**Description of the task**. Search the records below for "computer" and copy every line it turns up in.

Stored entries
_ _ _ _ _

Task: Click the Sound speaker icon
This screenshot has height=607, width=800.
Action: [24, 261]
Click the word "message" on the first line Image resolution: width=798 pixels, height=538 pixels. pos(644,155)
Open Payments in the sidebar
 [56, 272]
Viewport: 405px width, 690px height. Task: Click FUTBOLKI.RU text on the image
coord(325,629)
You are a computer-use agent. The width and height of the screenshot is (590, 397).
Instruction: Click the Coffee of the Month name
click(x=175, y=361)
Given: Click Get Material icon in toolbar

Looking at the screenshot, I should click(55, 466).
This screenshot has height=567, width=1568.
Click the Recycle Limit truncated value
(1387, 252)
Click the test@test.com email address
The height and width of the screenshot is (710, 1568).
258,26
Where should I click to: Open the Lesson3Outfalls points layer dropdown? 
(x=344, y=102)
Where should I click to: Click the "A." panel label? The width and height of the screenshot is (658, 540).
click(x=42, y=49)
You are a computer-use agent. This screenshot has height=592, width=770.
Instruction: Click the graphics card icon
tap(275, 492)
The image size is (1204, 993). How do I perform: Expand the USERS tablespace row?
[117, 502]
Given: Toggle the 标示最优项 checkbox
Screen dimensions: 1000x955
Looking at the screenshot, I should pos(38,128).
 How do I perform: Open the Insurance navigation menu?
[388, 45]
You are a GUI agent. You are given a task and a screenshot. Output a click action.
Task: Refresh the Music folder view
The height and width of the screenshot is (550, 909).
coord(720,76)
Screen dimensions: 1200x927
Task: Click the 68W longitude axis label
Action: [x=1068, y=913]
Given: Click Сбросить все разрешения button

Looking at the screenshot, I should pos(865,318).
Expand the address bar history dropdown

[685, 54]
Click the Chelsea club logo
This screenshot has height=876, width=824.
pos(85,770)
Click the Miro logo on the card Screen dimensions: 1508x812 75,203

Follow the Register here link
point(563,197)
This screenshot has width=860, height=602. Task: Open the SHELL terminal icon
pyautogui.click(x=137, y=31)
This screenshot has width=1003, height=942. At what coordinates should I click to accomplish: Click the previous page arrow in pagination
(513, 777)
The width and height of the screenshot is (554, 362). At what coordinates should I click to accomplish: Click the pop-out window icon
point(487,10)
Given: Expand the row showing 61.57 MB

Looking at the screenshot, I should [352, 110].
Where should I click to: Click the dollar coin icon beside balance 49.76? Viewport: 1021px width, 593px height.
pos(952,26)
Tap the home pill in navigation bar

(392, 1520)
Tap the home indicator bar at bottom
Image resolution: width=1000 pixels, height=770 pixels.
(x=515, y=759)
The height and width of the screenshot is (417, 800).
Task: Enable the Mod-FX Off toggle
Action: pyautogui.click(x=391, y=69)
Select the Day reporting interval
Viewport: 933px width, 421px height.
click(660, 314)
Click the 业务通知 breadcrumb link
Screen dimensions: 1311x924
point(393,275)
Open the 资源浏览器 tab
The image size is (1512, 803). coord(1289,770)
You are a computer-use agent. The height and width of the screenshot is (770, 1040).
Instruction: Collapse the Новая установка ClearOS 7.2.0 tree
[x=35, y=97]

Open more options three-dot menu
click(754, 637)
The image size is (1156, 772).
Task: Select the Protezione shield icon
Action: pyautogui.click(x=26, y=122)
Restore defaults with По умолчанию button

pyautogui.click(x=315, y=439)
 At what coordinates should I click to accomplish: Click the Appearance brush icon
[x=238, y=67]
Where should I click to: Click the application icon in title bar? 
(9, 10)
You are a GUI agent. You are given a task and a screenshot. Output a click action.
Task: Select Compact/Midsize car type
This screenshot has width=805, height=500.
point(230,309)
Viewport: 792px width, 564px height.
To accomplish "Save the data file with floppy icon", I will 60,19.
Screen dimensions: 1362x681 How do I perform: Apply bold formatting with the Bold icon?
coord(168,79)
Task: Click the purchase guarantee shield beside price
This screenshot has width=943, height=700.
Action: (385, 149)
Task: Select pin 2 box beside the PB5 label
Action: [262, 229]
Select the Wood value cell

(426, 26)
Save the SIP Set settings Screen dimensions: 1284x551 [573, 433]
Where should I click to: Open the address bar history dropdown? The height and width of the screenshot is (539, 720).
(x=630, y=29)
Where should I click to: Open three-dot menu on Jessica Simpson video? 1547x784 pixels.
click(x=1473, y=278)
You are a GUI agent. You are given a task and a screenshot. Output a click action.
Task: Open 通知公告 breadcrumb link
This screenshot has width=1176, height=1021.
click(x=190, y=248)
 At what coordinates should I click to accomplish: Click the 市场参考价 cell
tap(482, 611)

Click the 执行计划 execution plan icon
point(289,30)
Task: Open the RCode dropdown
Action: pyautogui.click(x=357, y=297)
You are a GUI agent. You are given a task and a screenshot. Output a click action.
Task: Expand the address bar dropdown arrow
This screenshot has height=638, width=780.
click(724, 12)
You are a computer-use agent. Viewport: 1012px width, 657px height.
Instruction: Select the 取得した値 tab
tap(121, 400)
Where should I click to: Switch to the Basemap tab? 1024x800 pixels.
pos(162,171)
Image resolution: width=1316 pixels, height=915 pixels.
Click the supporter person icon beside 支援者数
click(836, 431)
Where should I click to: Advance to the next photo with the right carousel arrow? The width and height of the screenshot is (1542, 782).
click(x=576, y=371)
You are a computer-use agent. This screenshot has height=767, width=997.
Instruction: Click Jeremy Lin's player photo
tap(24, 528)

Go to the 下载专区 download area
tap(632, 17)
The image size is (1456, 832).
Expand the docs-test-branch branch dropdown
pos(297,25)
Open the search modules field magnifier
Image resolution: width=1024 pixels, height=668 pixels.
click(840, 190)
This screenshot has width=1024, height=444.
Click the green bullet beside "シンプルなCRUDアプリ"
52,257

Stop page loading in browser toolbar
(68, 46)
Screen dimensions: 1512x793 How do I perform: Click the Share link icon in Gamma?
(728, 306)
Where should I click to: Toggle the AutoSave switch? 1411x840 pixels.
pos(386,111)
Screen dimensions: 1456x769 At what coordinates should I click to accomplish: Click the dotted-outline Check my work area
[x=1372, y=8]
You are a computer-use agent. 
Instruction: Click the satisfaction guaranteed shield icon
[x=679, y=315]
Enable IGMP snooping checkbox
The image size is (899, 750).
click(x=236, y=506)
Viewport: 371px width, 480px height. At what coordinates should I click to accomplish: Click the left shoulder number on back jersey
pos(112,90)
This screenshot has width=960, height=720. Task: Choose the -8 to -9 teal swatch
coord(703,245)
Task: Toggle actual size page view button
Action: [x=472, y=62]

_ _ _ _ _

**Solved exercise**.
You are a computer-use agent. The width and height of the screenshot is (590, 397).
You are a computer-use agent. This screenshot has height=592, width=770.
You are a computer-use agent. The height and width of the screenshot is (770, 1040).
You are a computer-use agent. Viewport: 1012px width, 657px height.
You are a computer-use agent. This screenshot has height=767, width=997.
You are a computer-use agent. 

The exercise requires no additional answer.